♪男なら お槍かついで
♪お仲間となって ついて行きたや 下の関
♪女ながらも 武士の妻
♪まさかの時には しめたすき
♪鏡じゃないかな オオシャリシャリ(おっしゃるとおり)

上の歌詞は、紀行の部分でも放映された「男なら」の一番です。
この歌を歌いながら、綺麗な着物をきて土塁をつくる絵をみて 
「さすがは長州、やるときはやるもんだなあ!」と感心したものです。

さて、この女台場つくりに至る理由ですが・・・

5月10日の攘夷決行の後
外国から返り討ちをうけ
台場(戦闘拠点)をとられ
付近の民家まで損害をこおむった下関。

これをきっかけに萩の住民の間にも
自らの手で城下をまもろうとする機運が高まり
外国船からの襲撃に備えるため
萩藩は日本海に面した菊が浜に
土塁を建造するよう住民に命じたこと
から始まります。

[項目の位置の記録]
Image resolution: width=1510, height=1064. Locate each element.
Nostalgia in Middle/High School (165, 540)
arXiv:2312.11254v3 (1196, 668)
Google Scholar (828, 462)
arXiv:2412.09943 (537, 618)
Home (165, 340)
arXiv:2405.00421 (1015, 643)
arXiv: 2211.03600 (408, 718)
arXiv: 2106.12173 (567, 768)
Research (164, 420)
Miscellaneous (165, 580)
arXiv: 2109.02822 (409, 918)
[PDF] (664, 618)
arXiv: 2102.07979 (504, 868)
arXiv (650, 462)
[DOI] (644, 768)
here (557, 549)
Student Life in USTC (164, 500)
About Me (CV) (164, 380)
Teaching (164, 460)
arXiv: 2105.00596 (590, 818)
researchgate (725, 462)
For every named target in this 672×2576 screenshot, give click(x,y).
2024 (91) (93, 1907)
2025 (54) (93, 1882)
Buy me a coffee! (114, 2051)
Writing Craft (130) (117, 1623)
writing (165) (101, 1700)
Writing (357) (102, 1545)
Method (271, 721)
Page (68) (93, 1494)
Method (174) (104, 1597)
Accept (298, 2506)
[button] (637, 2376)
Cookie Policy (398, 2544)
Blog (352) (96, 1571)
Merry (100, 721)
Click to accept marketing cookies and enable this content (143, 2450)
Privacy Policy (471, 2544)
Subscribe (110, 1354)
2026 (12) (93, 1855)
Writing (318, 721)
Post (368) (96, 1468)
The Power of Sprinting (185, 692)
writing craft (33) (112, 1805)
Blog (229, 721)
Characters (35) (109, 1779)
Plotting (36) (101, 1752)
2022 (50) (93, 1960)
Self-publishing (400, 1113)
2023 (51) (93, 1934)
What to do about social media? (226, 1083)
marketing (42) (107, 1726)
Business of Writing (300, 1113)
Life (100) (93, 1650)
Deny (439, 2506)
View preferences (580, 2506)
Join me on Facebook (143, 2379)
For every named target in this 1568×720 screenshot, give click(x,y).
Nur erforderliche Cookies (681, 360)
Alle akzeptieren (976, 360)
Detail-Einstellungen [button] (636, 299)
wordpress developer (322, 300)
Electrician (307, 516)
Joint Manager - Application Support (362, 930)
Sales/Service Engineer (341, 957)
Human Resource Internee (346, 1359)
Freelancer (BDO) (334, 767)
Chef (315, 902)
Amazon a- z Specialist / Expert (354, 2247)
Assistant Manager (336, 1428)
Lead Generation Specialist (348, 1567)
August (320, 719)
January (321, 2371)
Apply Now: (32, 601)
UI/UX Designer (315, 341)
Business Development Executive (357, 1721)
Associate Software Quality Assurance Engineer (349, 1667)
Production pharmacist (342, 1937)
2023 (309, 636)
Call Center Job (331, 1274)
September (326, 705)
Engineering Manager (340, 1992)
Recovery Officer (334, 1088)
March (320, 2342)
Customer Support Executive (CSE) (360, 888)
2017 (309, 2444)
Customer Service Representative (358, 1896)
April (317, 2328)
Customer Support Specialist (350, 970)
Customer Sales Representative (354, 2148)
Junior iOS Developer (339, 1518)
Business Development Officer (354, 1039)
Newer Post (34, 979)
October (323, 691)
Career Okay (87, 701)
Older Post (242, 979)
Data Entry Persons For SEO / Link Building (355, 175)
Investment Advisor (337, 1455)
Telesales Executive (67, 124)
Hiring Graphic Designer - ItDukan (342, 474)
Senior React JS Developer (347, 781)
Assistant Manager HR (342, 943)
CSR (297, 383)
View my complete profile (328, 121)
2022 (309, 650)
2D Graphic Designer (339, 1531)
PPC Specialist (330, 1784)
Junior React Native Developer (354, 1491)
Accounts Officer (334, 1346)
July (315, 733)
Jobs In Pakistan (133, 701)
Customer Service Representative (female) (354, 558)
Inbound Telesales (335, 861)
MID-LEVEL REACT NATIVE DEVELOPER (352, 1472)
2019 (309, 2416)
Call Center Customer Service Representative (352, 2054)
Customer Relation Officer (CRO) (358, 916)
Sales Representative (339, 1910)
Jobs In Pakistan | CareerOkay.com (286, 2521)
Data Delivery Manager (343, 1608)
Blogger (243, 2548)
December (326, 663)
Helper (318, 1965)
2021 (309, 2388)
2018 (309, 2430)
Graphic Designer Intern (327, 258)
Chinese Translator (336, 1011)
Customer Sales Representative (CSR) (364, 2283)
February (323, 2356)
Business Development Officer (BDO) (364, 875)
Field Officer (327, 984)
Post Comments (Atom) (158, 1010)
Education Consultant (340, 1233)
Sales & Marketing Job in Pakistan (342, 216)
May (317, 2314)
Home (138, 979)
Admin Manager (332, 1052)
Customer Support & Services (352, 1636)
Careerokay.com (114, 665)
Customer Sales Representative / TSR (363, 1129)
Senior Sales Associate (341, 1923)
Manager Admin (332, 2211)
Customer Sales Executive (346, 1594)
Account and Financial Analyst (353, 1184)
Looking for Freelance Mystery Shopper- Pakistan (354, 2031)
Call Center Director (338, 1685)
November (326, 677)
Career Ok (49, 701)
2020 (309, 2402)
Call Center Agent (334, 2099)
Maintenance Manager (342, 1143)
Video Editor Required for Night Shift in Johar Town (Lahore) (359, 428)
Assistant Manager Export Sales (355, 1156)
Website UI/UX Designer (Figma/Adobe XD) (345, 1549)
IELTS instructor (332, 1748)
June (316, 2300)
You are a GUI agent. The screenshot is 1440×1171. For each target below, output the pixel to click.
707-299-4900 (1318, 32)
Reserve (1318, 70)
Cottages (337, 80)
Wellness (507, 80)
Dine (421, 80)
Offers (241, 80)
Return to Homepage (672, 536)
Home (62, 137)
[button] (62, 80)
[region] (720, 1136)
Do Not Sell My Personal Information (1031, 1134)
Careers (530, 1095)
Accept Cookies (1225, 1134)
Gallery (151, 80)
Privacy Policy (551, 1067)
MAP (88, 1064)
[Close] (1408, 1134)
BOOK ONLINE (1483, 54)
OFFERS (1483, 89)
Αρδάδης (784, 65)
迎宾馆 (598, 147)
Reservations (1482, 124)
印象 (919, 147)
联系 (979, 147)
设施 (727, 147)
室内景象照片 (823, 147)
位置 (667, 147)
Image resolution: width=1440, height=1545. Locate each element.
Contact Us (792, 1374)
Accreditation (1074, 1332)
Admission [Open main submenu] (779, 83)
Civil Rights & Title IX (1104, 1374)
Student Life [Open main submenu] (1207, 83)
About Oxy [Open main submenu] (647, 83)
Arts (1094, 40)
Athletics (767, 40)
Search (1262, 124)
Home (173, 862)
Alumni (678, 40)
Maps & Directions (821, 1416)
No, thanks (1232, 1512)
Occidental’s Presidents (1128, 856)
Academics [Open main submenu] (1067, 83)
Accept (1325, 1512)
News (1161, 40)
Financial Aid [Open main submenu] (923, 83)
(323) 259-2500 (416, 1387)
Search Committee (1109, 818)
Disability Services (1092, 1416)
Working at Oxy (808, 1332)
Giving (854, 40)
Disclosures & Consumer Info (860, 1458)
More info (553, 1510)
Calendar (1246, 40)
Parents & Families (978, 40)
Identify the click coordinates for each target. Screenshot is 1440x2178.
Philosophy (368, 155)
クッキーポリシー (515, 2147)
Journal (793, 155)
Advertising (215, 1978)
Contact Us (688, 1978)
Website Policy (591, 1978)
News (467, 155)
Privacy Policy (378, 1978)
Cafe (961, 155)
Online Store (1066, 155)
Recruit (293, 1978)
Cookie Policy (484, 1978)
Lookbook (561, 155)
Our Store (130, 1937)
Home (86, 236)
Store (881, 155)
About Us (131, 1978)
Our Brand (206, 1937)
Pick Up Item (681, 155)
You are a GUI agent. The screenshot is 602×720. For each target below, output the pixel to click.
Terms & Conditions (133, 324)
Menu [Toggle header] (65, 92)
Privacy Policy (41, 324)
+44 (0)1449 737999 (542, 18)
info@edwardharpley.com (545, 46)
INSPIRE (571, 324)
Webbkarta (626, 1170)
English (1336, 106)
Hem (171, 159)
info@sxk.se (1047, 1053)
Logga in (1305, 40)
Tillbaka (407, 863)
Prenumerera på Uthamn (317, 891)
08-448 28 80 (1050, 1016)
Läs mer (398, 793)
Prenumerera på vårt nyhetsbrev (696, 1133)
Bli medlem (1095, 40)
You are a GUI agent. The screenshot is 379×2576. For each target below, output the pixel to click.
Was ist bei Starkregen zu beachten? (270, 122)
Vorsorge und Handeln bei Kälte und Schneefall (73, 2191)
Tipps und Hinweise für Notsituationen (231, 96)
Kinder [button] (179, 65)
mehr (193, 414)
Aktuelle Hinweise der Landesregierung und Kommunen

= 練習問題 =
**A)** 本文によると、萩藩は住民にどこへ土塁を建造するよう命じたか。
**B)** 記録のうち、「2021 (309, 2388)」を含む行に始まり「Customer Sales Representative /」を含む行に終わる部分を、「Officer」を「Executive」に置き換えて編集せよ。ほかは一切変えず、その範囲の行だけを示すこと。

= 解答一覧 =
**A)** 日本海に面した菊が浜。

**B)**
2021 (309, 2388)
2018 (309, 2430)
Graphic Designer Intern (327, 258)
Chinese Translator (336, 1011)
Customer Sales Representative (CSR) (364, 2283)
February (323, 2356)
Business Development Executive (BDO) (364, 875)
Field Executive (327, 984)
Post Comments (Atom) (158, 1010)
Education Consultant (340, 1233)
Sales & Marketing Job in Pakistan (342, 216)
May (317, 2314)
Home (138, 979)
Admin Manager (332, 1052)
Customer Support & Services (352, 1636)
Careerokay.com (114, 665)
Customer Sales Representative / TSR (363, 1129)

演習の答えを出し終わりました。